Besides the classic "ragtop" roadster, Mazda also offers a handsome Retractable Fastback (RF) version that has a rigid roof and swept-back buttresses that mimic a fixed-roof coupe. The Miata is an affordable indulgence, too, with prices starting under $30,000.

BMW 330i

The BMW 3-series sedan has always been the Swiss Army Knife of automobiles. Sporty, but still family friendly. Luxurious without being pretentious. Able to carve through your favorite windy mountain road like butter, but still rock solid and quiet on the highway at 80 mph.

Model year 2023 is a particularly fortuitous time to pick up an iconic 3-series. BMW just gave it a mid-cycle refresh that includes updated exterior styling and a stunning new all-digital dashboard similar to its higher priced sibling, the 7-series.

Regrettably, the classic BMW inline six-cylinder has been out of the picture as the base motor for over 10 years now for the sake of fuel economy, but a turbocharged four-cylinder makes a fine replacement and behaves more powerfully than its 255 horsepower would indicate. 

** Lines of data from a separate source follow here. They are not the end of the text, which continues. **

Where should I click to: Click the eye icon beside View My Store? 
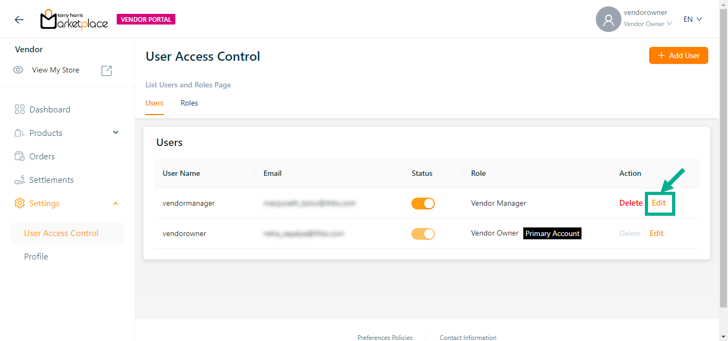point(18,70)

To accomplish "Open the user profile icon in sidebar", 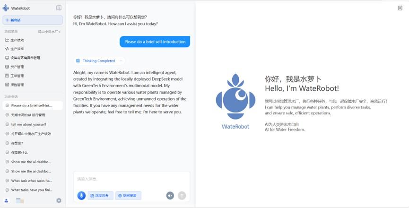I will [x=6, y=200].
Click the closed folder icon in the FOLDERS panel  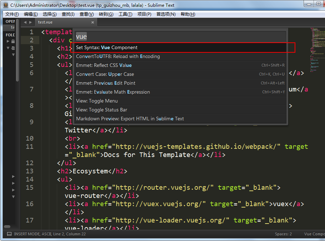13,41
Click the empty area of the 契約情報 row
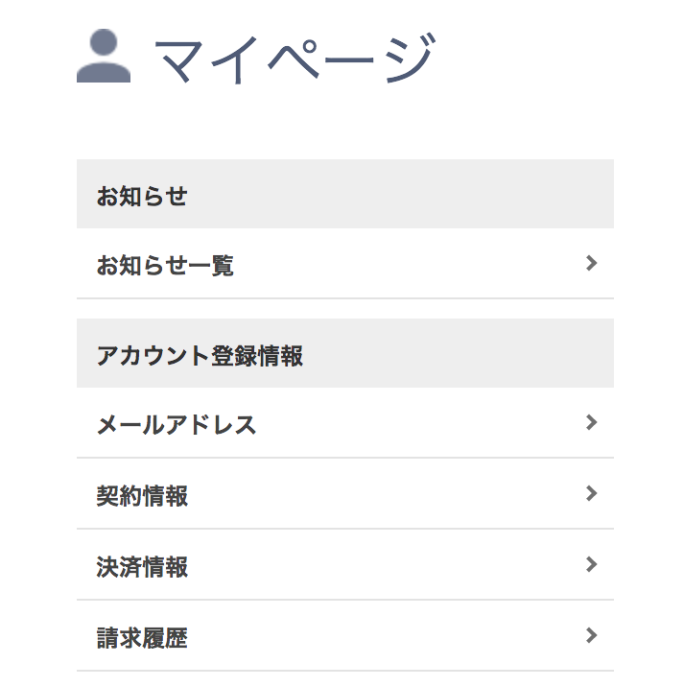683x687 pixels. click(x=386, y=494)
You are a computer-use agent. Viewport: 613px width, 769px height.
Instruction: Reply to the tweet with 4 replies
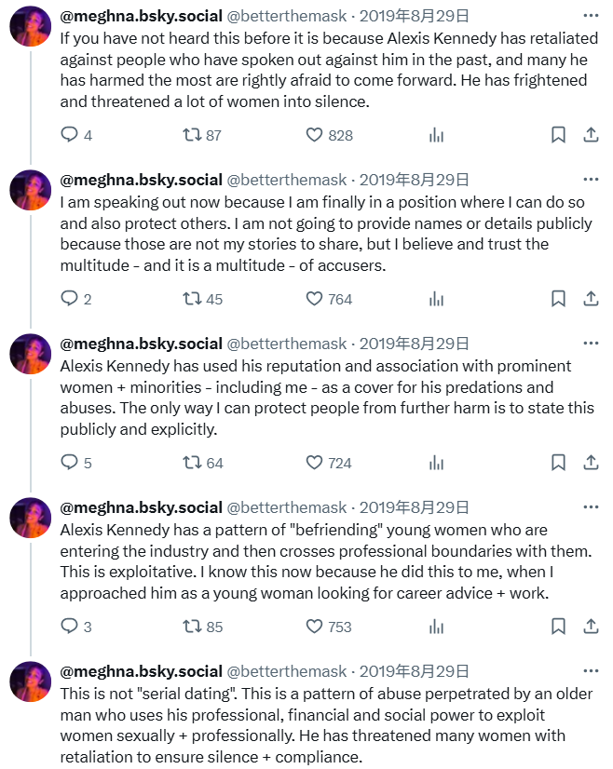(69, 135)
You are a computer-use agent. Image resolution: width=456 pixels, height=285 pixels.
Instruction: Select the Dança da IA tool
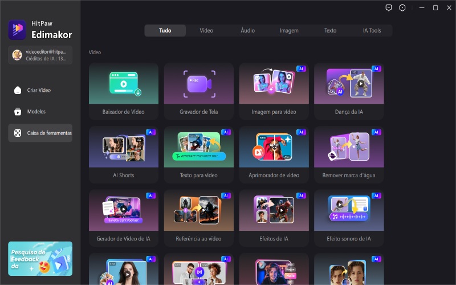(349, 90)
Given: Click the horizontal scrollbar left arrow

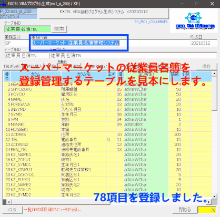Looking at the screenshot, I should pyautogui.click(x=8, y=202).
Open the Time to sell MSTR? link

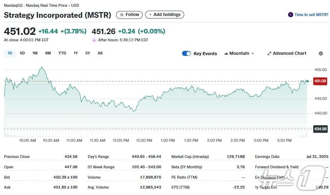[x=312, y=15]
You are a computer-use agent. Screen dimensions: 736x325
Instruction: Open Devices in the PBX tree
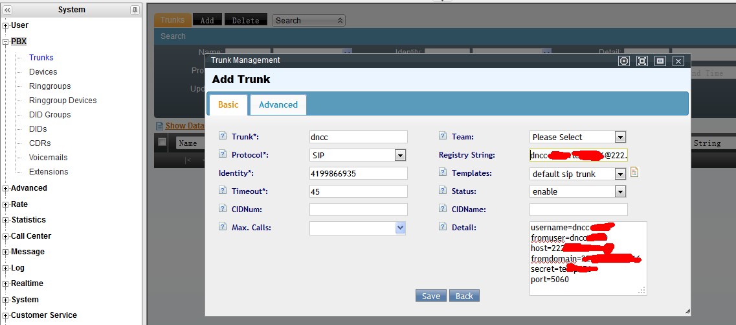43,72
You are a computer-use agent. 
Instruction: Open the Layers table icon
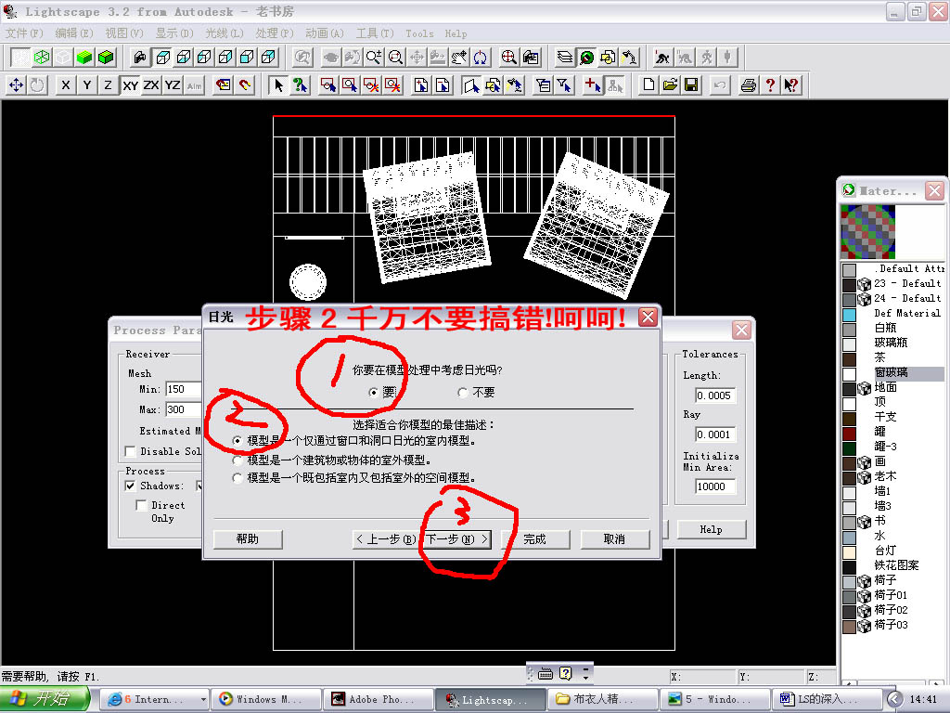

In fact, the base 330i accelerates from 0-60 mph in just 5.6 seconds, and seems quite the bargain at $43,800. That's almost six grand less than the average price for a new car, especially for BMW pedigree.

Ford Mustang

As other manufacturers are killing off their "pony cars" in the near future, such as Dodge's Challenger and Chevy's Camaro, you have to give Ford credit for sticking it out with a traditional rear-wheel drive, V8 powered coupe. Right now represents an interesting time for the Mustang, as Ford transitions between the outgoing model — internally dubbed the S550 — and the new seventh-generation S650 Mustang.

The S650 brings a new version of Ford's Coyote 5.0 liter V8 with 480 horsepower, which is a modest improvement over the 2018-2022 Coyote engine. For the value-conscious, there's also a new four-cylinder EcoBoost on tap with 315 horsepower, which is certainly nothing to sneeze at. Once again, that figure is similar to the outgoing model's EcoBoost with 310 horsepower.

What will definitively be different is styling. The S650 has a longer and lower hood line with totally redesigned headlights, which are both slimmer and more rectangular compared to the S550. The interior also received a total restyling and is, for lack of a better word, less retro than the S550.

The order banks for the S650 Mustang officially opened on March 27, 2023, but if you prefer the more classic styling of the S550, they're absolutely still sitting in dealership showrooms for the taking. Either way, kudos to Ford for keeping the Mustang as the last man standing. Extra kudos for retaining a six-speed manual transmission to boot.